L’histoire commence avec Samuel Benner, un agriculteur ayant subi de lourdes pertes lors de la crise de 1873. Plutôt que d’abandonner, il s’est mis à étudier des schémas économiques et a publié en 1875 l’ouvrage *Business Cycles and Their Fluctuations*. Fait intéressant, Benner n’utilisait pas de modèles mathématiques complexes : il se fondait sur l’observation des cycles de prix des produits agricoles et sur l’influence du cycle solaire. Il a laissé une note simple : « Bien sûr. » Et près de deux siècles plus tard, cette note continue d’influencer.

Le graphique de Benner fonctionne selon trois lignes principales : la ligne A marque les années de panique, la ligne B indique les années d’essor — le moment propice pour vendre —, et la ligne C met en évidence les années de récession — le moment propice pour acheter. Ce qui est fascinant, c’est que cet outil semble avoir prédit avec précision de nombreux événements majeurs — de la Grande Dépression de 1929, à la Seconde Guerre mondiale, jusqu’à la bulle Internet et à l’effondrement lié au COVID-19 — même si ce décalage ne se compte que sur quelques années.

En 2023, de nombreux investisseurs particuliers ont commencé à partager largement le graphique de Benner, l’utilisant pour étayer des scénarios optimistes pour 2025-2026. Dans le marché crypto, tout le monde parle d’une hausse possible de l’exubérance spéculative dans les secteurs émergents en 2024-2025, avant une baisse. Mais maintenant, alors que nous sommes entrés en 2026, la réalité est plus complexe.

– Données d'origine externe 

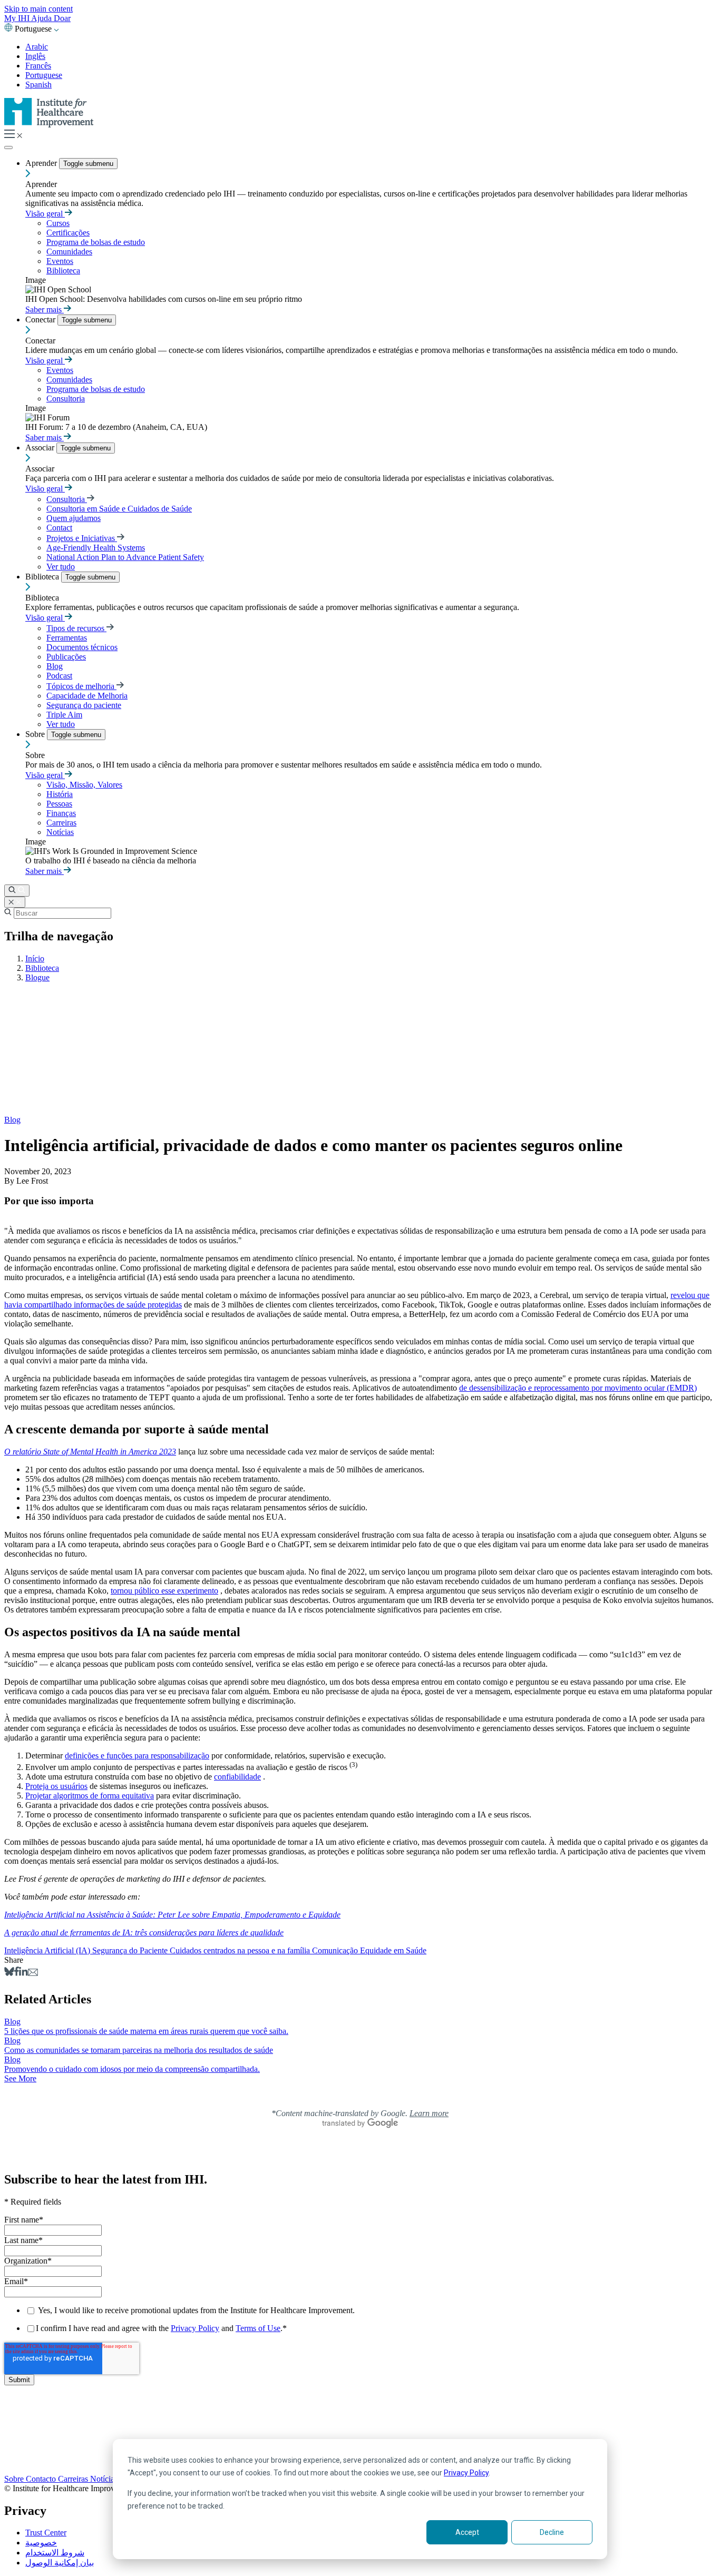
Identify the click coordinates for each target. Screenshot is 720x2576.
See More (20, 2078)
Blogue (37, 977)
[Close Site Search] (14, 902)
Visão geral (45, 213)
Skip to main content (38, 8)
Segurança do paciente (83, 705)
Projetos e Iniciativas (81, 538)
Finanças (61, 813)
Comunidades (69, 251)
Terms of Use (258, 2328)
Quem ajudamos (73, 518)
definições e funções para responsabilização (137, 1755)
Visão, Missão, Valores (84, 784)
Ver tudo (60, 566)
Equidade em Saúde (393, 1950)
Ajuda (42, 18)
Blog (54, 666)
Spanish (38, 84)
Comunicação (336, 1950)
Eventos (59, 261)
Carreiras (61, 822)
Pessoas (59, 803)
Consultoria (65, 398)
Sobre (36, 734)
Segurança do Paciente (131, 1950)
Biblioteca (63, 270)
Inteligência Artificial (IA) (48, 1950)
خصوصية (41, 2542)
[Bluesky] (9, 1973)
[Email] (33, 1973)
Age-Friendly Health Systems (95, 547)
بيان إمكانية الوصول (59, 2562)
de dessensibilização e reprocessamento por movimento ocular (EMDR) (578, 1387)
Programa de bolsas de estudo (95, 242)
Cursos (58, 223)
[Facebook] (16, 1973)
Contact (59, 527)
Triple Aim (64, 714)
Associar (40, 447)
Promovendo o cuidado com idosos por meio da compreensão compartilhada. (132, 2068)
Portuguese (43, 75)
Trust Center (45, 2532)
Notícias (60, 832)
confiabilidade (237, 1776)
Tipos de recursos (76, 628)
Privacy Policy (466, 2473)
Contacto (42, 2478)
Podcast (59, 675)
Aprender (42, 163)
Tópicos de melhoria (81, 686)
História (59, 794)
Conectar (41, 319)
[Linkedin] (23, 1973)
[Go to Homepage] (49, 124)
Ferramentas (66, 637)
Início (34, 958)
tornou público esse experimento (164, 1590)
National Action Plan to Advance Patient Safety (125, 557)
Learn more (429, 2113)
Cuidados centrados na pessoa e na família (241, 1950)
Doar (62, 18)
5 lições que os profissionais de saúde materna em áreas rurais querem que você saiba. (146, 2031)
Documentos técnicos (82, 647)
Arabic (36, 46)
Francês (38, 65)
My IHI (17, 18)
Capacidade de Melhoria (87, 695)
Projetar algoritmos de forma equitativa (89, 1795)
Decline (552, 2532)
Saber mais (44, 309)
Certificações (68, 232)
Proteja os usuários (56, 1786)
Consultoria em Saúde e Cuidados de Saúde (119, 508)
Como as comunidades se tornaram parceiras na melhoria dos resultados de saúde (138, 2050)
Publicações (66, 656)
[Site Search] (17, 890)
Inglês (35, 56)
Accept (467, 2532)
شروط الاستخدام (54, 2552)
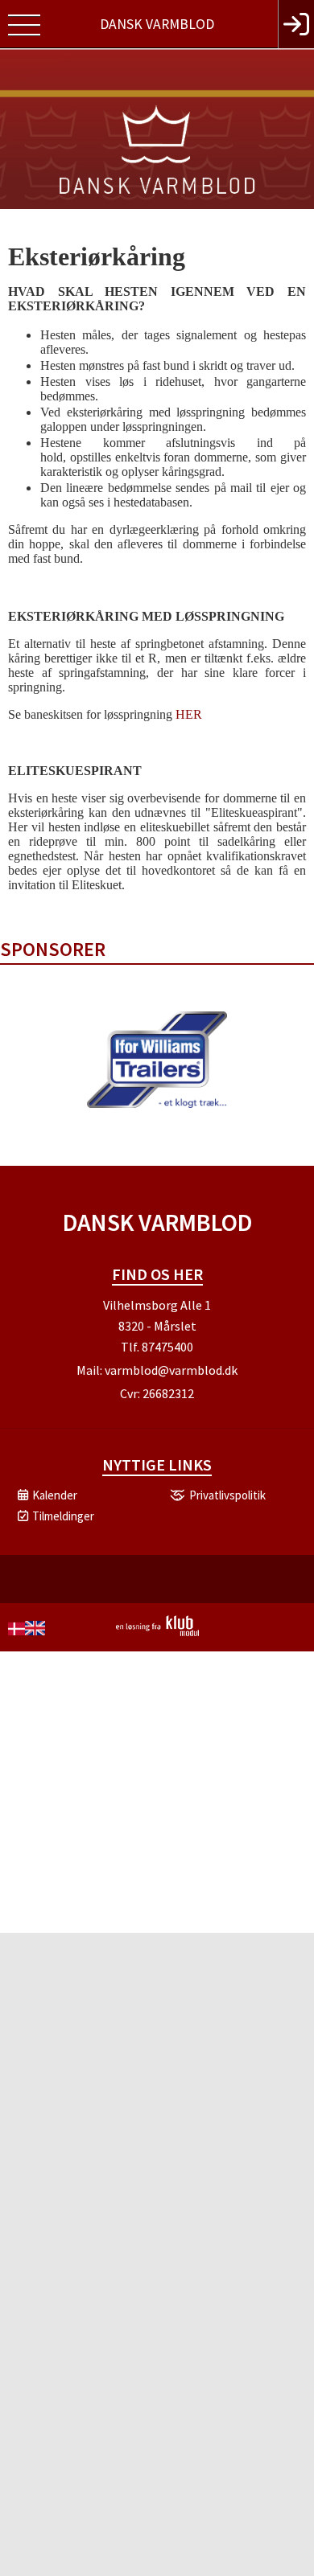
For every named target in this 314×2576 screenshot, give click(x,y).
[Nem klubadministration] (157, 1633)
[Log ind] (296, 24)
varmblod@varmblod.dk (171, 1370)
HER (189, 714)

Je dois l’admettre : ces derniers mois ont sérieusement mis à l’épreuve la confiance envers ce graphique. JPMorgan a augmenté la probabilité de récession mondiale à 60 %, et Goldman Sachs a relevé ses prévisions à 45 %. Des traders chevronnés comme Peter Brandt ont critiqué le graphique de Benner en affirmant qu’il s’agissait d’un « monde de rêve » — ils ne peuvent ni y entrer ni en sortir de manière réaliste.

Cependant, il y a une chose intéressante : Google Trends montre que l’intérêt pour le cycle de Benner reste élevé. Cela reflète la demande des investisseurs particuliers pour des récits optimistes, surtout dans un contexte économique et politique de plus en plus instable. Certains pensent encore que le marché ne concerne pas seulement des chiffres, mais aussi l’humeur, la mémoire et la motivation — et parfois, ces vieux graphiques étranges fonctionnent simplement parce que suffisamment de gens y croient.

C’est peut-être la plus grande leçon du cycle de Benner : non pas parce qu’il est magique, mais parce qu’il nous donne quelque chose à quoi nous raccrocher quand tout devient chaotique.